What is the difference between bullshit and horseshit?  I just listened to Ira Glass confront Mike Daisey, who had given a deliberately erroneous account of Apple’s factory conditions in China on This American Life, so I guess the topic is on my mind.  According to Wikipedia, “The term ‘horseshit’ is a near synonym [for bullshit].”  A much-approved-of definition on Urban Dictionary concurs: “Horseshit is really the same as bullshit, but less cliched and therefore slightly more provocative.”  With all due respect to these authoritative sources, I think there is room to make a genuine distinction.

Before doing so, though, it is worth recalling the description of bullshit as given by philosopher Harry Frankfurt: “When an honest man speaks, he says only what he believes to be true; and for the liar, it is correspondingly indispensable that he considers his statements to be false. For the bullshitter, however, all these bets are off: he is neither on the side of the true nor on the side of the false. His eye is not on the facts at all, as the eyes of the honest man and of the liar are, except insofar as they may be pertinent to his interest in getting away with what he says. He does not care whether the things he says describe reality correctly. He just picks them out, or makes them up, to suit his purpose.”

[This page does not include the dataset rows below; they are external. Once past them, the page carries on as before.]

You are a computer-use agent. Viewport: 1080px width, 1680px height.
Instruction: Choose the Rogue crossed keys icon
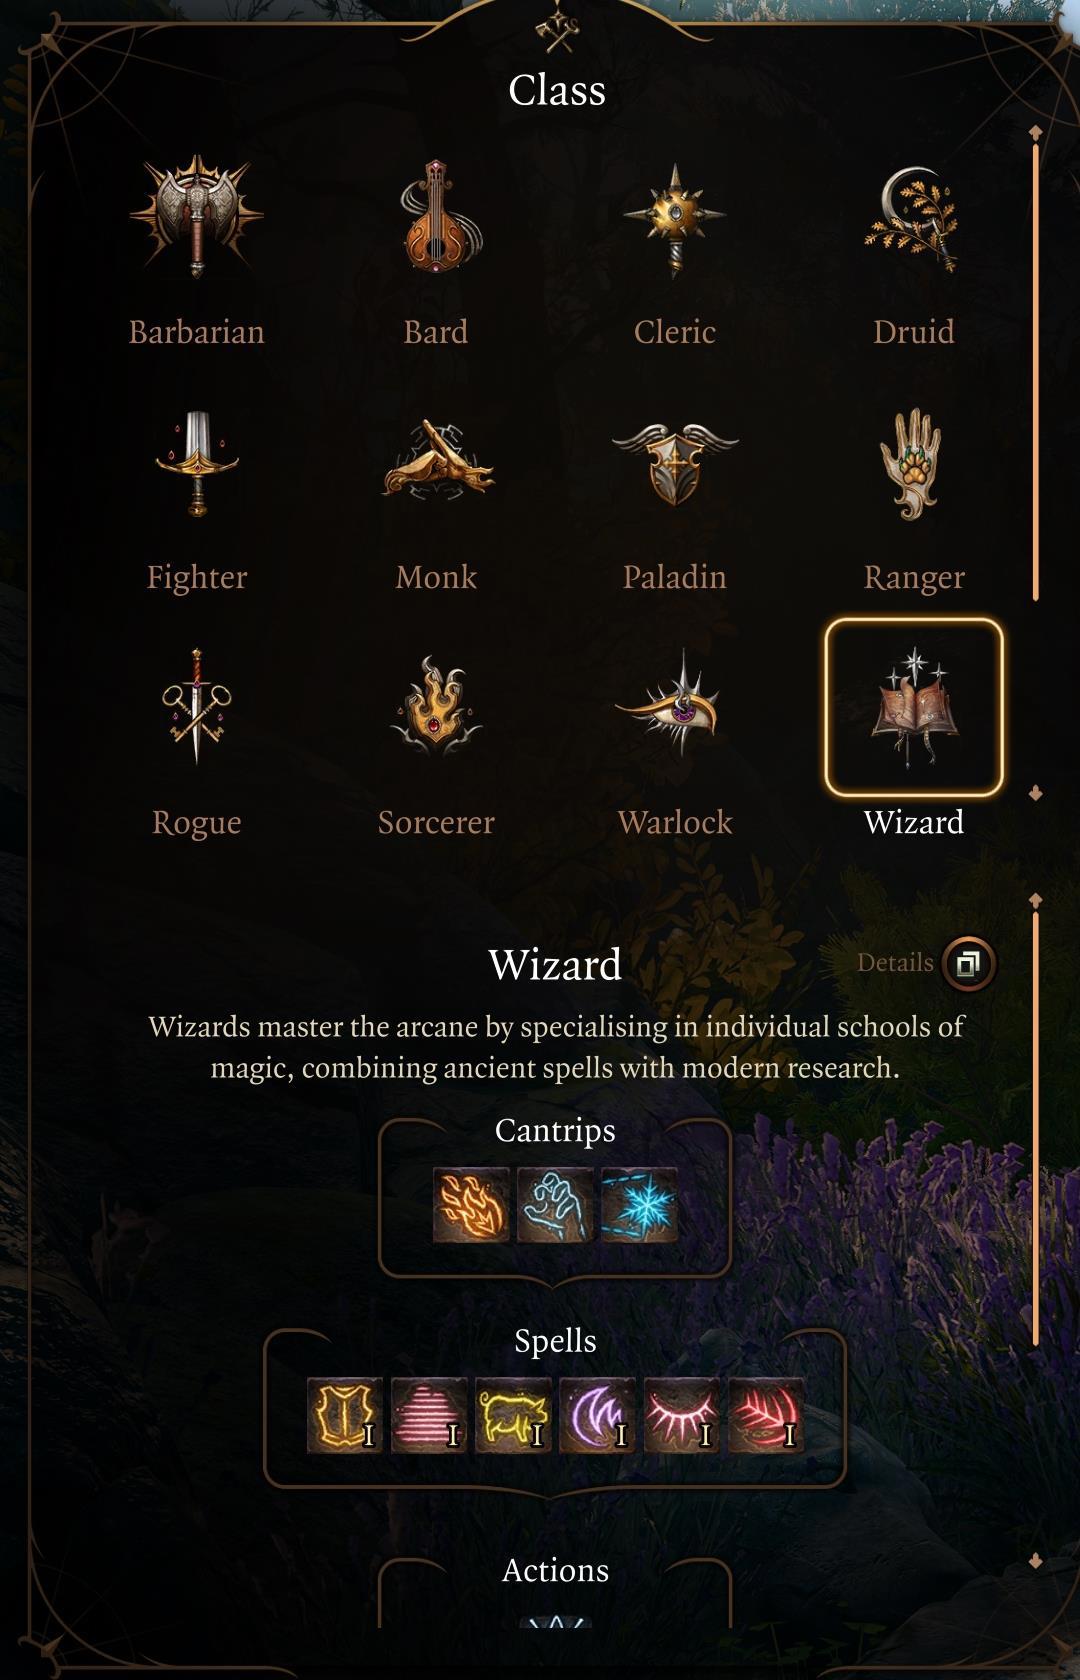197,707
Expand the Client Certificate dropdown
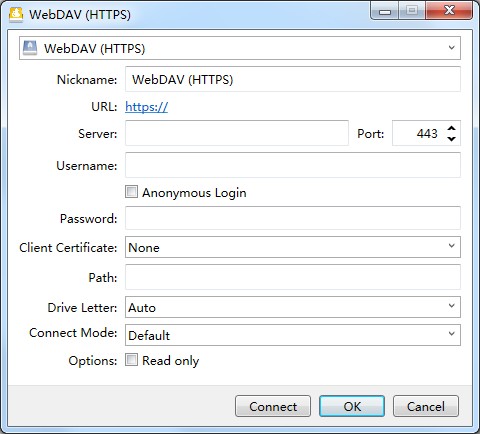 pyautogui.click(x=293, y=247)
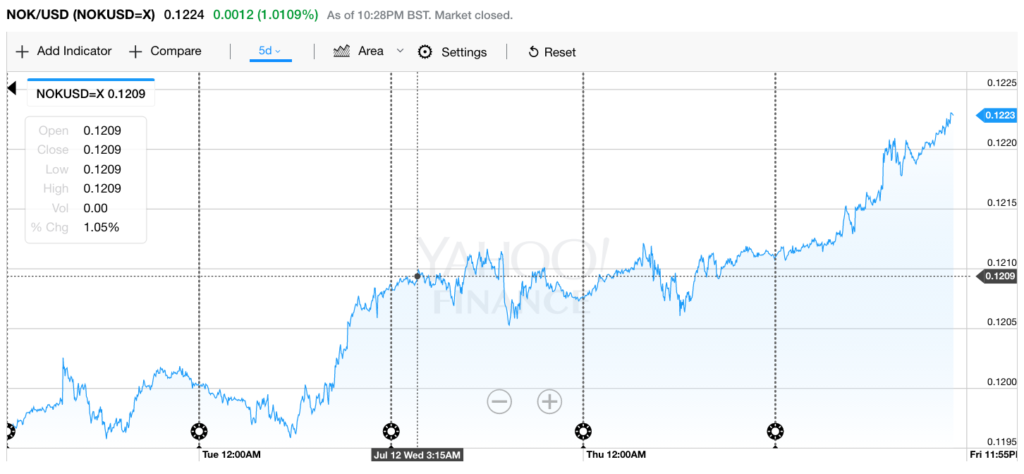Click the event marker near Thu 12:00AM

[x=583, y=431]
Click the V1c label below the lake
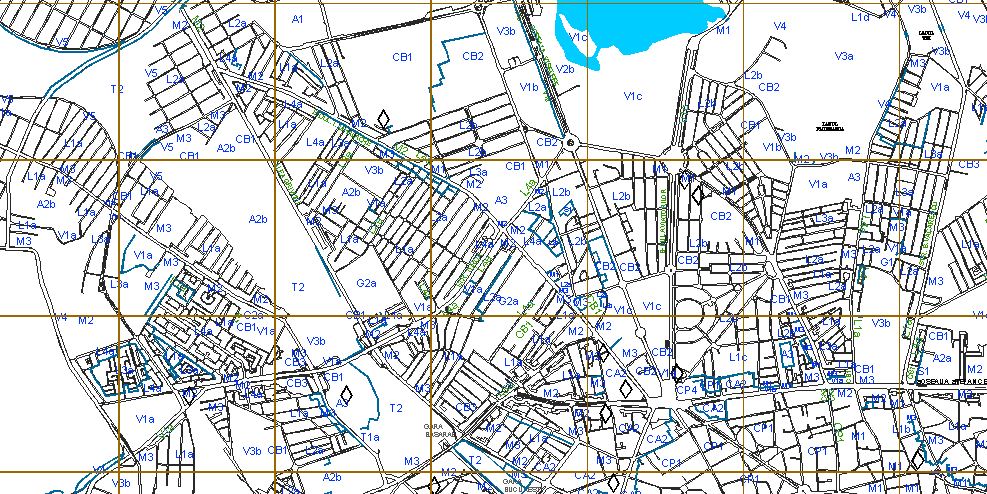The width and height of the screenshot is (987, 494). [x=632, y=96]
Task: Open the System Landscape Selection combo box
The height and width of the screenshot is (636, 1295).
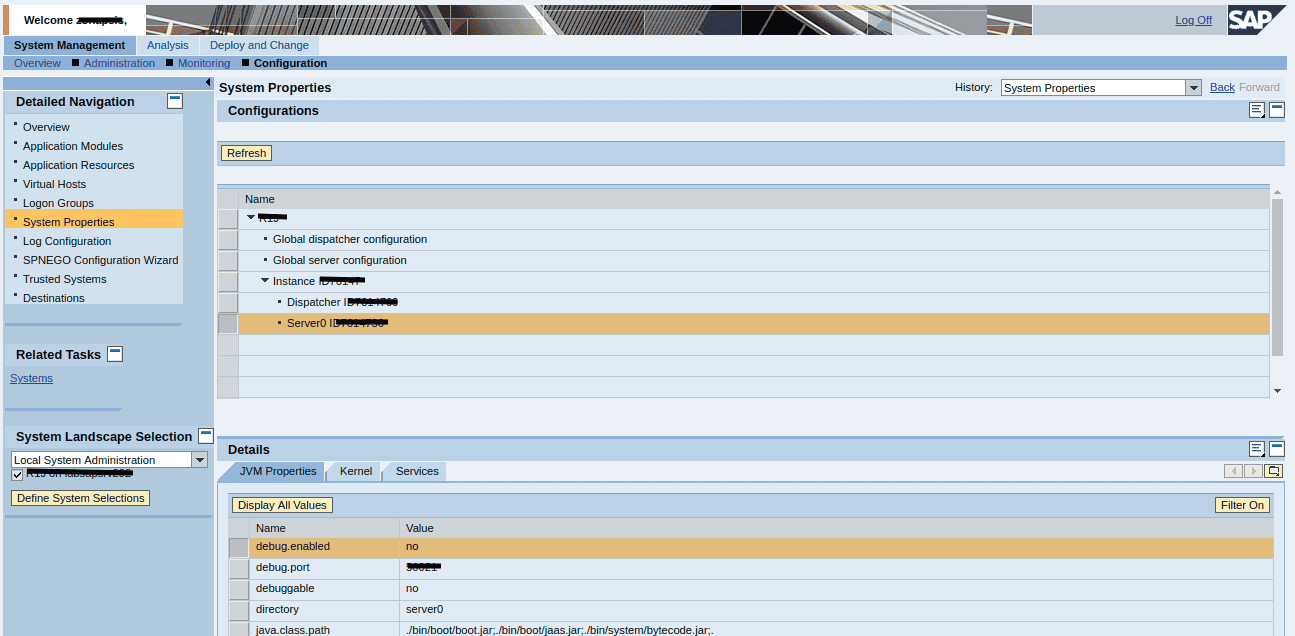Action: (199, 459)
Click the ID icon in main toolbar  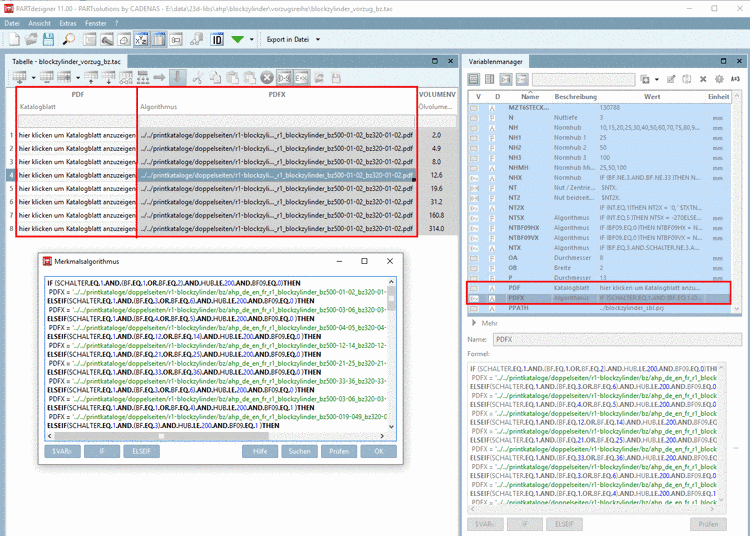(217, 40)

By and large, I accept Frankfurt’s terms here:  bullshit is not at heart about truth or falsehood, so much as it about the speaker’s wishing to appear to know something at a given moment that his audience does not happen to know.  Whether this something can be verified or not later is of no concern with respect to bullshit.  It is all about appearance. Horseshit, by contrast, is more insidious and more pathetic than bullshit.  A former colleague of mine, a Jesuit priest as it happens, once maintained that there was a real and palpable distinction between the two.  “Bullshit,” he would say (and here I am quoting as best I can from memory), “is not true, but it’s something you say to others in hopes that they’ll believe it.  Horseshit is not true, but at the moment you are saying it, you are willing to believe that it is.”

I agree that the terms “horseshit” and “bullshit” are used interchangeably, even synonymously at times.  But there are times when “horseshit” is precisely the mot propre, and “bullshit” would be off.  For instance, in an interview with Paris Review in 1958, author James Jones said “I am at the moment trying to write a novel [The Thin Red Line], a combat novel, which, in addition to being a work which tells the truth about warfare as I saw it, would free all these young men from the horseshit which has been engrained in them by my generation. I don’t think that combat has ever been written about truthfully; it has always been described in terms of bravery and cowardice. I won’t even accept these words as terms of human reference any more.”  This strikes me as a very fine illustration of the word.

It may be that we are beginning to tread into the territory outlined by Plato in the Euthryphro here.  But rather than do that, let me conclude by saying that what is dangerous about bullshit is how it degrades our regard for truth.  What is even more dangerous about horseshit, though, is the fact that we sometimes voluntarily act on that disregard.  The one is to have the car headlights off at night; the other is to have the lights off and then to start up the engine and drive.